STATED GOAL ▸ Copy out the lines below word for word, from the start of the records through the line containing "The height and", with both ends included.

(Location data for words and elements)
* * * * * * * * *

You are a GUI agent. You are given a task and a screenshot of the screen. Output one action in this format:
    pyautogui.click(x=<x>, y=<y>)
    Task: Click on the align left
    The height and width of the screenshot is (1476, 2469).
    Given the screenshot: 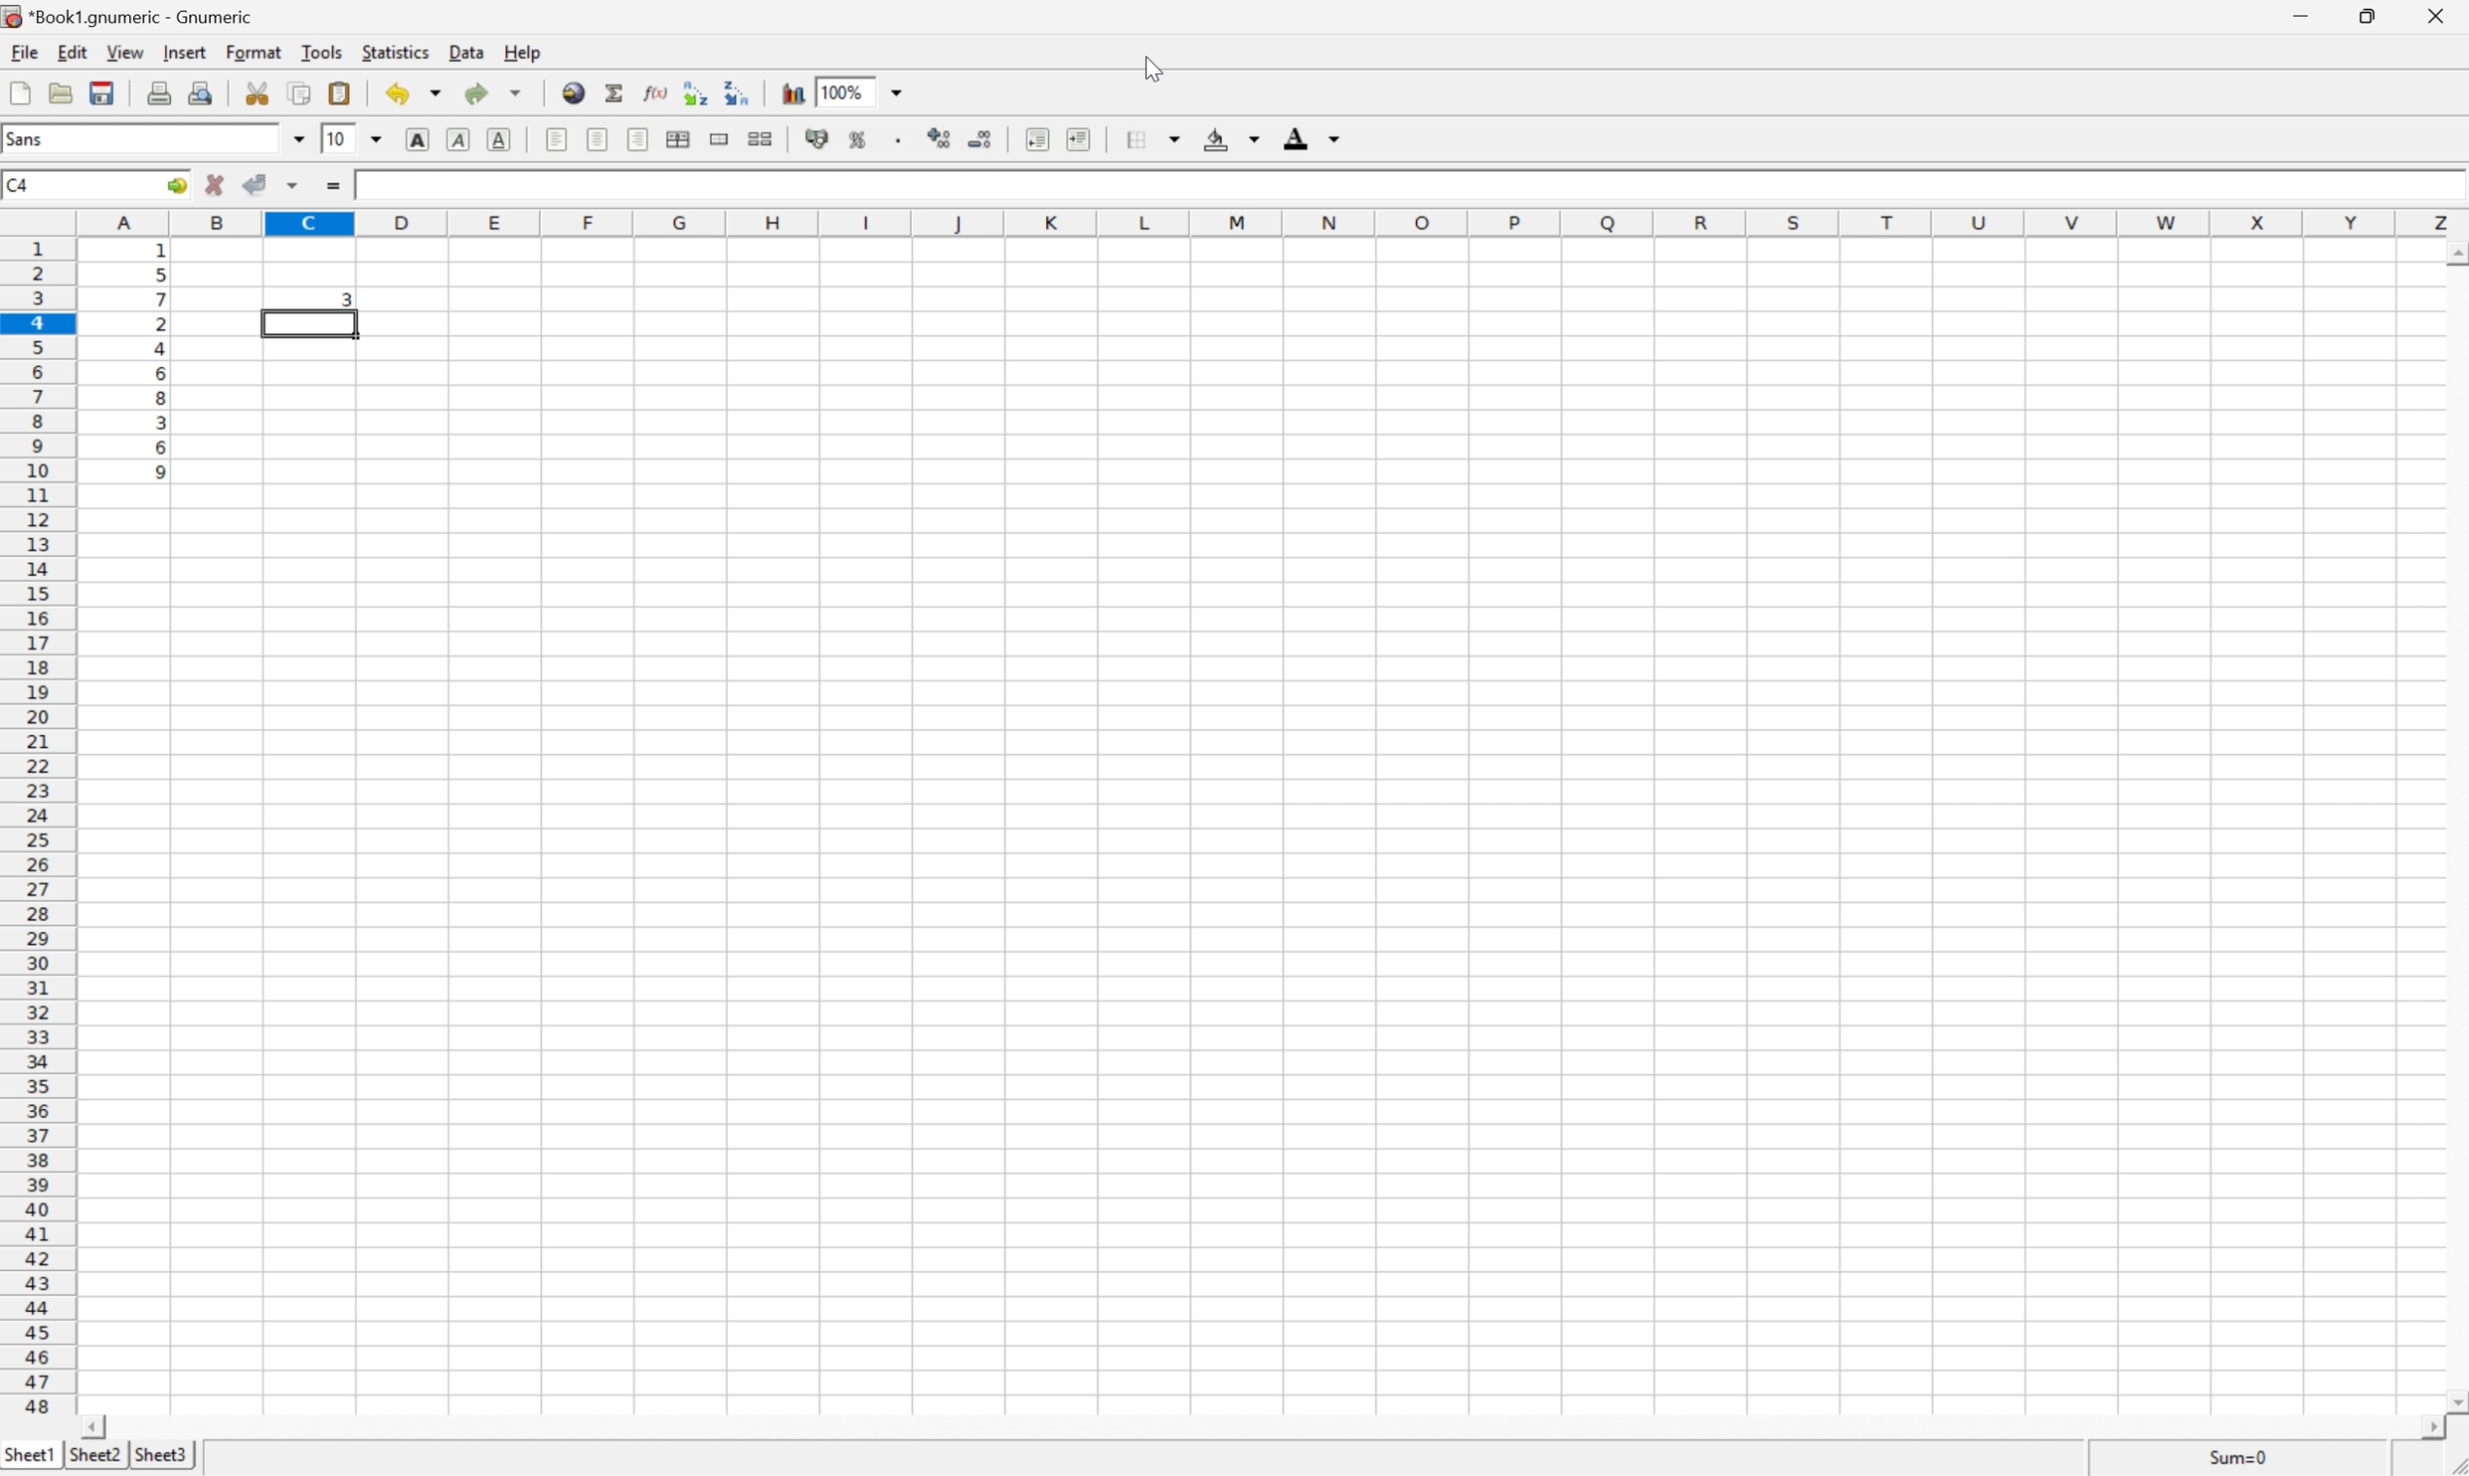 What is the action you would take?
    pyautogui.click(x=557, y=141)
    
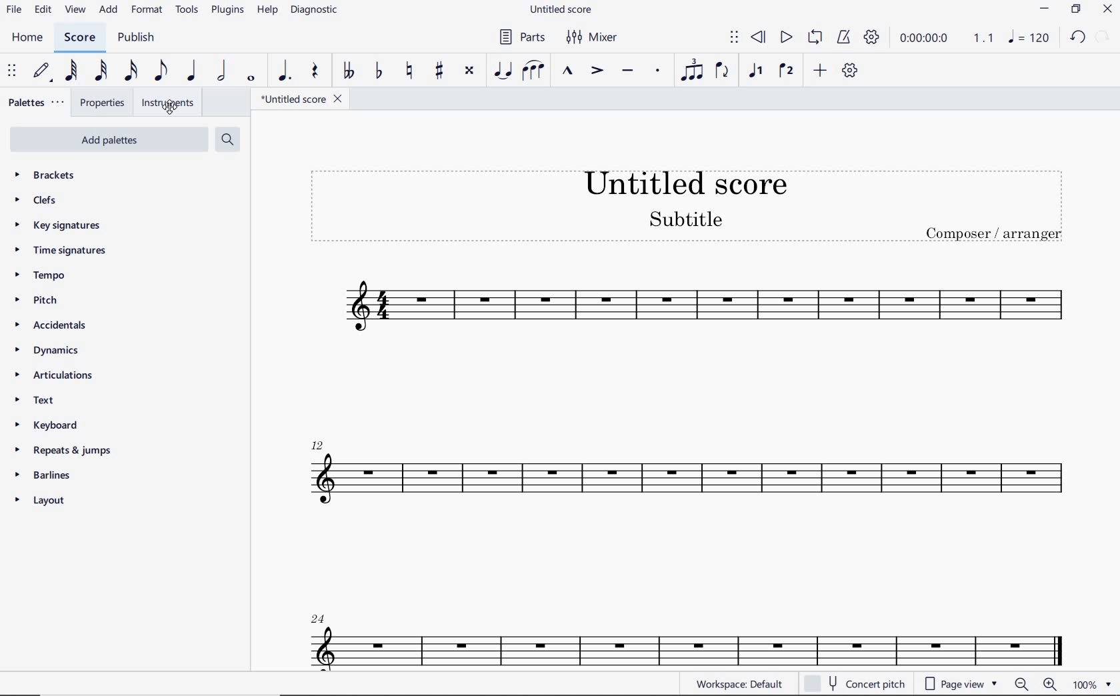 This screenshot has height=696, width=1120. Describe the element at coordinates (57, 327) in the screenshot. I see `accidentals` at that location.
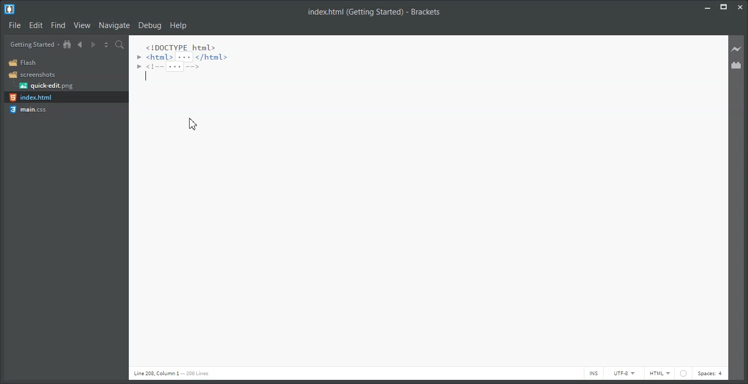 This screenshot has width=748, height=384. Describe the element at coordinates (34, 45) in the screenshot. I see `Getting Started` at that location.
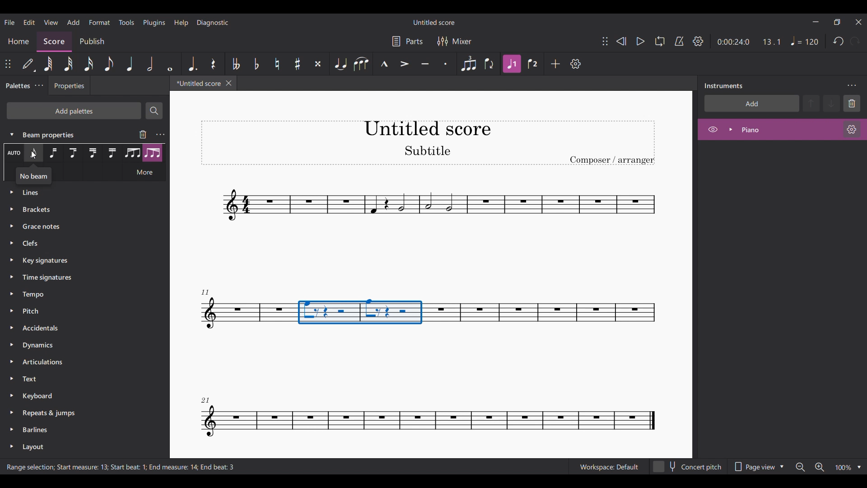 The width and height of the screenshot is (867, 488). Describe the element at coordinates (129, 467) in the screenshot. I see `Range selection; Start measure: 13; Start beat: 1; End measure: 14; End beat: 3` at that location.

* * * * * * * * *

FINAL ANSWER ▸
You are a GUI agent. You are given a task and a screenshot of the screen. Output one action in this format:
    pyautogui.click(x=<x>, y=<y>)
    Task: Click on the align left
    The height and width of the screenshot is (1476, 2469).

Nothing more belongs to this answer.